AIM OF THE EXERCISE: Look for the word "next". Copy every line of the listing where it occurs.

^^^^

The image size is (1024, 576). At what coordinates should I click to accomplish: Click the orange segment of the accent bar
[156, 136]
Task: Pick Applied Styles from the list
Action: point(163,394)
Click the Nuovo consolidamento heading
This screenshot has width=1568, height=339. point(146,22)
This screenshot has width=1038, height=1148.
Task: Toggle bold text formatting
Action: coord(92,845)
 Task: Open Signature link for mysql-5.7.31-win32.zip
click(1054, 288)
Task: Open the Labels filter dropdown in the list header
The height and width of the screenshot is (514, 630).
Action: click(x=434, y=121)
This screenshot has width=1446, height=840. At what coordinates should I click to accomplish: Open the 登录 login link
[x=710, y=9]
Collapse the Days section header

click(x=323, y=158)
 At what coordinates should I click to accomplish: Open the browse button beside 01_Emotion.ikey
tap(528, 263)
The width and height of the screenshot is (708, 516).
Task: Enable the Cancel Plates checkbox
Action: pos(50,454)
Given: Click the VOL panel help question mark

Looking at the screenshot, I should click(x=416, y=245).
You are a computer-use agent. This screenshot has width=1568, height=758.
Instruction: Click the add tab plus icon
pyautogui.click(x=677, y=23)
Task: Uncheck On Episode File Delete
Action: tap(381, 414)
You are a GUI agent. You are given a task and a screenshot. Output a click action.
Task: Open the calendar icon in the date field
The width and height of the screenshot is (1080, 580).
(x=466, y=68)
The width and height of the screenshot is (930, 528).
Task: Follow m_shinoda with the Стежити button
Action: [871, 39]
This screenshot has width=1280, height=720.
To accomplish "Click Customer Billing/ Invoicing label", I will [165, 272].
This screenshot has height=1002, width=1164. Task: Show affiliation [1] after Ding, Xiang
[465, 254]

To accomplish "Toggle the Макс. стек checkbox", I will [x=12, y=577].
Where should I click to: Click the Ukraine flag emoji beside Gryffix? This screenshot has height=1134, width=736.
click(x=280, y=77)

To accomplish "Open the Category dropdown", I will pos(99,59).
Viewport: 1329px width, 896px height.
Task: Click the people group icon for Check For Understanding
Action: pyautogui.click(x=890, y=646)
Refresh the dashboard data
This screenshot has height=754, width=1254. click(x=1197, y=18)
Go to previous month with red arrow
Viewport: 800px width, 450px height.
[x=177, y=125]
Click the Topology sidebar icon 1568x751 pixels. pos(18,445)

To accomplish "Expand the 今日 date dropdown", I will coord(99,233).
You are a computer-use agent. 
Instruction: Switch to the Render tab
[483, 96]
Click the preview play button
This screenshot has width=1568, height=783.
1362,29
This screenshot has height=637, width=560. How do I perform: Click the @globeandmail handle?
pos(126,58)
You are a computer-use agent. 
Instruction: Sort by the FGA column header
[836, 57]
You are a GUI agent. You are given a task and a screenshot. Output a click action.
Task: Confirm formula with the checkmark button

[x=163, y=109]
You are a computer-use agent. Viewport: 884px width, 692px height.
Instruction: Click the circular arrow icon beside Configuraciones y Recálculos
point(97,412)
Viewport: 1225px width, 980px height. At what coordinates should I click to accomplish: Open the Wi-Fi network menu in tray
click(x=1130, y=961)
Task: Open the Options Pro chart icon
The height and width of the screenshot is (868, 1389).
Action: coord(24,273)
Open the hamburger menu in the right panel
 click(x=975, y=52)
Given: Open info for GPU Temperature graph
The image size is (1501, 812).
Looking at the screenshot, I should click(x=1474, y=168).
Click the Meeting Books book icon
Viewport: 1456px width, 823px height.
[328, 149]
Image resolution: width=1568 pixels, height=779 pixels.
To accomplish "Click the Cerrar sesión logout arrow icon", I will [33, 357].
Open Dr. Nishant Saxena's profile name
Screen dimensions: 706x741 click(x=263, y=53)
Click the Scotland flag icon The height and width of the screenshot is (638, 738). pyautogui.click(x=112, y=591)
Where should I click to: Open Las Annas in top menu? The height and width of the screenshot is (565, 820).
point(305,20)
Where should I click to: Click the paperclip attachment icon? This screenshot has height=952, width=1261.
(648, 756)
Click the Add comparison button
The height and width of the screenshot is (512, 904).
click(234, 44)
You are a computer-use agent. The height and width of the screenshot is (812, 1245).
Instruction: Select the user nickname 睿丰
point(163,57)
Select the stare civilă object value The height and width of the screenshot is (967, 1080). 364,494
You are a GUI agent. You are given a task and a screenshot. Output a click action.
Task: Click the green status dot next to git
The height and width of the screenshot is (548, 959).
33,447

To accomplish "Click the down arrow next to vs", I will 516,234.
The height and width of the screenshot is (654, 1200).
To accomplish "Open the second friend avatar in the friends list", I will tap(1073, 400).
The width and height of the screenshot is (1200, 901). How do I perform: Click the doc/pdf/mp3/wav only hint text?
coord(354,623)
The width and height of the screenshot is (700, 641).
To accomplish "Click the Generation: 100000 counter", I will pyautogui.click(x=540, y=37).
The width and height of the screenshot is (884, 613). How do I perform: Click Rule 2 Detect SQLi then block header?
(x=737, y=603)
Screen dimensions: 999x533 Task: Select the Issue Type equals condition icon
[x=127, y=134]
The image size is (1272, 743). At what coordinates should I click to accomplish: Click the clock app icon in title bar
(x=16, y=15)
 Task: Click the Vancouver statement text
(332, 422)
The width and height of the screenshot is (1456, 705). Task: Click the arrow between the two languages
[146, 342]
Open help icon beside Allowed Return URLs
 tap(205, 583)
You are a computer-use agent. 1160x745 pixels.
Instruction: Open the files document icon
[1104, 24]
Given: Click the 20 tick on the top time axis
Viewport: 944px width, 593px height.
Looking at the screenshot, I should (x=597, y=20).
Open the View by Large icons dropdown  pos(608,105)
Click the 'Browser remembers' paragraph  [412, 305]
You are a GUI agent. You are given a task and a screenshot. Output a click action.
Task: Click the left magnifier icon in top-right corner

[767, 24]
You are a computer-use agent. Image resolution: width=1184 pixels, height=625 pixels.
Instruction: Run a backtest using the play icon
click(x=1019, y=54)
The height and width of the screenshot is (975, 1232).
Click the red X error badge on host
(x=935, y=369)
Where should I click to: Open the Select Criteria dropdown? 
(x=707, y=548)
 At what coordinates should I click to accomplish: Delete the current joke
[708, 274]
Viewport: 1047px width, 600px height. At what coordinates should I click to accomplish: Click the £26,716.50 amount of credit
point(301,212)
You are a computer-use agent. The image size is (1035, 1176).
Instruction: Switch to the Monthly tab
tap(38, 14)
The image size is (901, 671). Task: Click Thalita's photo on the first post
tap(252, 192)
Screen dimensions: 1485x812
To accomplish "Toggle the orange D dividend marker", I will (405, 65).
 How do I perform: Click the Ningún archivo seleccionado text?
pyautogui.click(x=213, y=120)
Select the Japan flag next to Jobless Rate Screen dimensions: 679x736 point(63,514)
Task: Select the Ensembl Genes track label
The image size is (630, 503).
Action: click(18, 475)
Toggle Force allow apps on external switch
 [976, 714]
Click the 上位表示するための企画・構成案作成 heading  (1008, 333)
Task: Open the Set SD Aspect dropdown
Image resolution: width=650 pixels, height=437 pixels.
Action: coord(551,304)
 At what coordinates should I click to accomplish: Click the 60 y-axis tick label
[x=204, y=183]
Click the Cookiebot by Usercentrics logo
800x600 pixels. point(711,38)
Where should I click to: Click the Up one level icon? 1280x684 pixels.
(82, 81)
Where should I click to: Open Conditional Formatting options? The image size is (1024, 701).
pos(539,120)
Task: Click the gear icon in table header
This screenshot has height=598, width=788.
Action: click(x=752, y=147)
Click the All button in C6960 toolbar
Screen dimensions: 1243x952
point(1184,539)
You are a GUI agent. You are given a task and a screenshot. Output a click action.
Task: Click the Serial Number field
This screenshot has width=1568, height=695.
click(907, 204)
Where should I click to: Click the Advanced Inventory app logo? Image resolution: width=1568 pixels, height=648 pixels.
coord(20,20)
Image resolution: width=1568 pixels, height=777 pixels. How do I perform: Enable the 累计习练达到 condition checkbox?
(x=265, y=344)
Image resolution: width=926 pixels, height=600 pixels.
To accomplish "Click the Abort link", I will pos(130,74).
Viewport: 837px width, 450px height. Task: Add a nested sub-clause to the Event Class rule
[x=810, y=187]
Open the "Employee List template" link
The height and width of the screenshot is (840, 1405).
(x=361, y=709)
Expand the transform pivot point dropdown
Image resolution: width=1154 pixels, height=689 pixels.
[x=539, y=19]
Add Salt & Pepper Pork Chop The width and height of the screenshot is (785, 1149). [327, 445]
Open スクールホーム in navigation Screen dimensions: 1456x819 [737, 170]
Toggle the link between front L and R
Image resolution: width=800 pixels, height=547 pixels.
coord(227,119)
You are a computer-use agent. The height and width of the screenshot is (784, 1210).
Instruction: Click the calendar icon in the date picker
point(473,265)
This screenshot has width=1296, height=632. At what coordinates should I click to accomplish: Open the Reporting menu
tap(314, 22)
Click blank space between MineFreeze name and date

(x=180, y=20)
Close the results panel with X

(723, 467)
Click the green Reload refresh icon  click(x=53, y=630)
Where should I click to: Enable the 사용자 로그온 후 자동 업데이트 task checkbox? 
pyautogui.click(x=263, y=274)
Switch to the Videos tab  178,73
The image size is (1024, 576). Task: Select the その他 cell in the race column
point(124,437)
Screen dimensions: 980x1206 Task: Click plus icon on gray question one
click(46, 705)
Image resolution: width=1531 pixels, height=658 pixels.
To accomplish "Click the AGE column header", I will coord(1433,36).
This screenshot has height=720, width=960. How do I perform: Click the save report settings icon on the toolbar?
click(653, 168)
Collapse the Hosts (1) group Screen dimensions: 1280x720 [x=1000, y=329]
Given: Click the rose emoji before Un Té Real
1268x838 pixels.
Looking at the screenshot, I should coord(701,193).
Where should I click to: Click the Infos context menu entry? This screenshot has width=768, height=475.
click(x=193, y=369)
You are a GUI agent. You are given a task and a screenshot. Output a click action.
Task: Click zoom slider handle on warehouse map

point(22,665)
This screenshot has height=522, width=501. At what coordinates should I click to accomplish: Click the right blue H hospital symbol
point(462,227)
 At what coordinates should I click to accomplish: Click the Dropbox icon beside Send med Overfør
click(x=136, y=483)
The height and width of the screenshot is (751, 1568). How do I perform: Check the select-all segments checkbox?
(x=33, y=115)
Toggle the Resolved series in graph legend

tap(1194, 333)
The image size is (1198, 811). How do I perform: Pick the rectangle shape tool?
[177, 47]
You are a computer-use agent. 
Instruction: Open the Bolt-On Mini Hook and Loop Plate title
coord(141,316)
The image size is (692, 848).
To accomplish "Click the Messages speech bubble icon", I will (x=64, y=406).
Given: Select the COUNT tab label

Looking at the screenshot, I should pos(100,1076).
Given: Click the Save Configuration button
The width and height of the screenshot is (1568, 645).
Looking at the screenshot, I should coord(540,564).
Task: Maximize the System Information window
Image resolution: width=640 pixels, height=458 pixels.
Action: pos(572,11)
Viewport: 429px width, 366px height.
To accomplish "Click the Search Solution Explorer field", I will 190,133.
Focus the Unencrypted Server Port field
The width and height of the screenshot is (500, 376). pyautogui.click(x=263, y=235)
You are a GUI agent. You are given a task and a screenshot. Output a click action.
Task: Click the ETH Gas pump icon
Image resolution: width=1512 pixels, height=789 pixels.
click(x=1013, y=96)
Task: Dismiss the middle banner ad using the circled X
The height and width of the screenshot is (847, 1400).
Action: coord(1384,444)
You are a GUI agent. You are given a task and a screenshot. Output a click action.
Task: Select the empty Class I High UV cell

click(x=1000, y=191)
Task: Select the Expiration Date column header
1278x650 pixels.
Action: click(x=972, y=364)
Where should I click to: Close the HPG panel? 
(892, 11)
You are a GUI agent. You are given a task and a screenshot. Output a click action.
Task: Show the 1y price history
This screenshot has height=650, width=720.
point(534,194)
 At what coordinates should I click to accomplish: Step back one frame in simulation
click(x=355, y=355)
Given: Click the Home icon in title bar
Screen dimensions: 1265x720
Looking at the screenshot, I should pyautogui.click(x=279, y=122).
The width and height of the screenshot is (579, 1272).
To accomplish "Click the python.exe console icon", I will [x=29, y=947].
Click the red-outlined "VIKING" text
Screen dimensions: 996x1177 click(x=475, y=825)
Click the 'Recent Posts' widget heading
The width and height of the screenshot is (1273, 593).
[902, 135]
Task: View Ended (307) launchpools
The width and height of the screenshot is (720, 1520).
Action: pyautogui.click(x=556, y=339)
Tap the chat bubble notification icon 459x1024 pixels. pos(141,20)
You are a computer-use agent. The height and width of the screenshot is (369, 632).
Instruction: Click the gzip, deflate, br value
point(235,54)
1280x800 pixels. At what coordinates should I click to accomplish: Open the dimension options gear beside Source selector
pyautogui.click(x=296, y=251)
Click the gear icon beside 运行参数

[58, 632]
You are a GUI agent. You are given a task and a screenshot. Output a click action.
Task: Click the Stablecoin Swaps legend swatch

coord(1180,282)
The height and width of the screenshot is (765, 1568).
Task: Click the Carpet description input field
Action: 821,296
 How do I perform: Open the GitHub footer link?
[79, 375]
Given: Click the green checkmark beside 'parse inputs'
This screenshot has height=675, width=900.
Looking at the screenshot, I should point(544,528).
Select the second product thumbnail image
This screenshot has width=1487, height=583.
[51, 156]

^^^^

RESULT OF THIS TASK:
Task: Click the green status dot next to git
To accomplish "Click the down arrow next to vs", I will 516,234.
Select the Japan flag next to Jobless Rate Screen dimensions: 679x736 point(63,514)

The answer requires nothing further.